Lecture 19: Newton's method
Newton's Method
- The basic idea underlying gradient descent method was to consider the linear approximation of $f$ around current point $x$ and take a step that minimizes this simple function.
- But, how about generalizing this idea and work with a local approximation that is more complex but also provides tighter grasp of $f$? That is, how about approximating $f$ by a quadratic function?
- Specifically, by Taylor theorem we know that \[ f(x+\delta)= f(x) + \nabla f(x)^T \delta + \frac{1}{2} \delta^T\nabla^2 f(x) \delta + O(\|\delta\|^3). \]
- What is the step $\delta^*$ that minimizes this quadratic approximation?
$\Rightarrow$ This approximation is strongly convex, a point is its minimizer iff its gradient (wrt to $\delta$) is zero.
$\Rightarrow$ We need that \[ \nabla f(x) + \nabla^2 f(x) \delta^* = 0. \] (We use here the fact that $\nabla f(x)$ and $\nabla^2f(x)$ do not depend on $\delta$.)
$\Rightarrow$ The resulting Newton's step is \[ \delta^*=-\left(\nabla^2f(x)\right)^{-1} \nabla f(x). \]
- Note: To apply this step we need to either invert the Hessian, or at least solve the linear system $\nabla^2 f(x) z = \nabla f(x)$. (As long as $f$ is strongly convex, $\nabla^2 f(x)\succ 0$, so it is invertible.)
$\Rightarrow$ This can be quite expensive computationally: Gaussian elimination takes $O(n^3)$ time and best matrix multiplication algorithm takes $O(n^\omega)=O(n^{2.37})$ time. So, gradient descent is usually more useful. In some special cases, however, i.e., when the Hessian has some special structure, Netwon's step might have a much faster implementation.
- What is the convergence of this algorithm?
- If our starting point $x^0$ is relatively close to optimum, in a sense of $\nabla^2 f(x^0)\approx \nabla^2 f(x^*)$, i.e., the Hessian at the two points being similar, the convergence is extremely fast. In fact, it depends doubly logarithmically on $\epsilon^{-1}$. (In practice, we never need more than $6$ iterations to get a solution that is essentially optimal.)
- But: As our step is not "dampened" by any step size $\eta>0$, if we don't start sufficiently close to $x^*$ we might not converge at all.
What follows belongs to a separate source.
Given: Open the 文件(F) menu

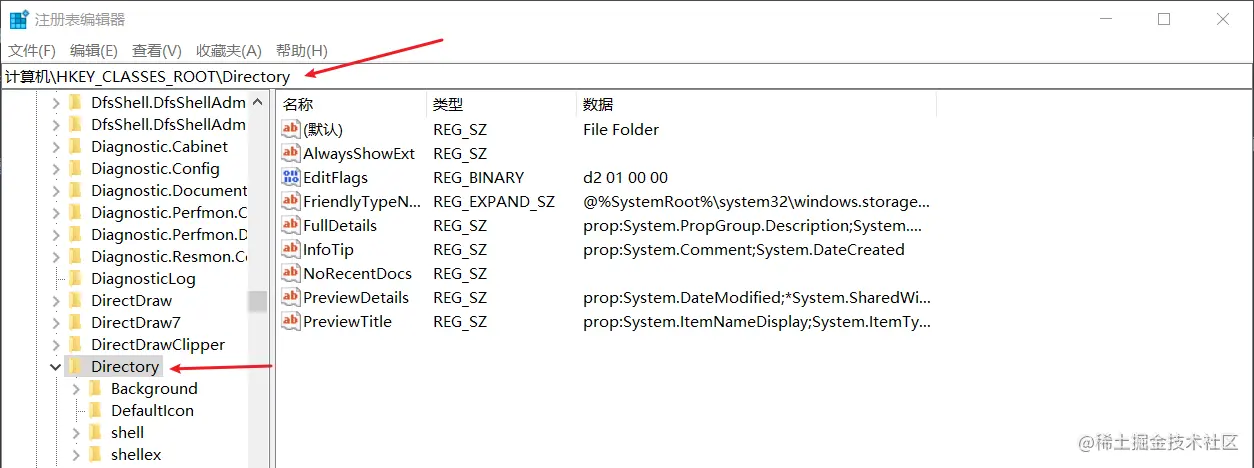Looking at the screenshot, I should point(32,50).
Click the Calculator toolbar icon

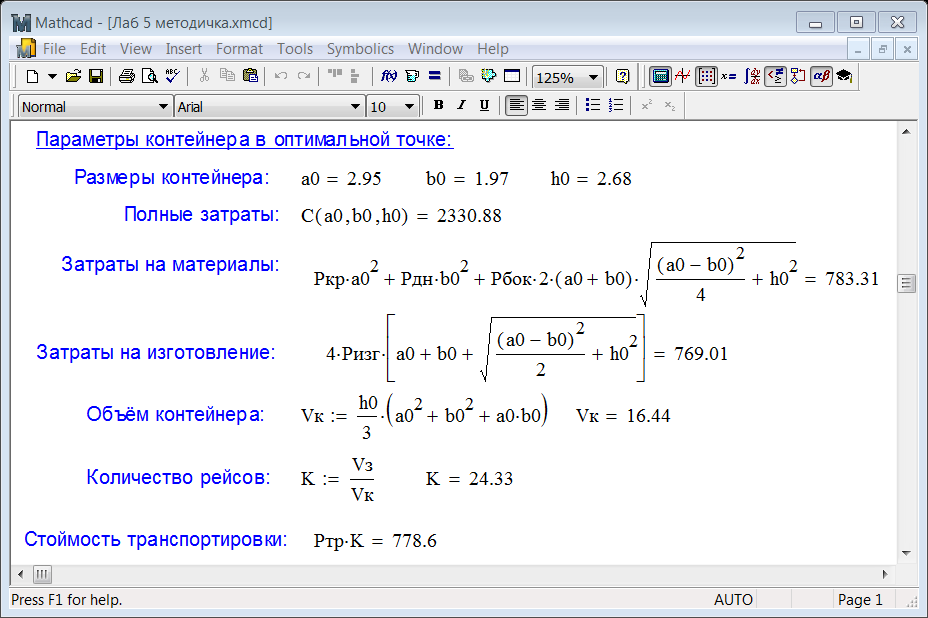(x=659, y=76)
Instead, we end up jumping around uncontrollably, as we end up using our local quadratic approximation of $f$ way outside of its region of applicability.
- One can remedy the latter aspect of convergence by introducing a step size $\eta$ that keeps our steps be within the region where our quadratic approximation is still valid.
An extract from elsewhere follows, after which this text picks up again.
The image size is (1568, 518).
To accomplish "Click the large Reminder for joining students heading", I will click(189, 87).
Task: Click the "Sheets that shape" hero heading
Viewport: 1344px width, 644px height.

- Still, the convergence then depends on the "smoothness" of the Hessian of our function. (Instead of smoothness of the gradients, as was the case for gradient descent.)
Newton's Method as a Variant of Gradient Descent
- It turns out that there is an alternative view/derivation of Newton's method/step. One can view it as an instance of gradient descent but with respect to other than Euclidean/$\ell_2$-norm.
- Define, for a positive-definite matrix $A\succ 0$, an $A$-norm $\|\cdot\|_A$ as \[ \|x\|_A^2 := x^TAx, \] for each vector $x$. Note: If $A=I$ this is just the$\ell_2$-norm.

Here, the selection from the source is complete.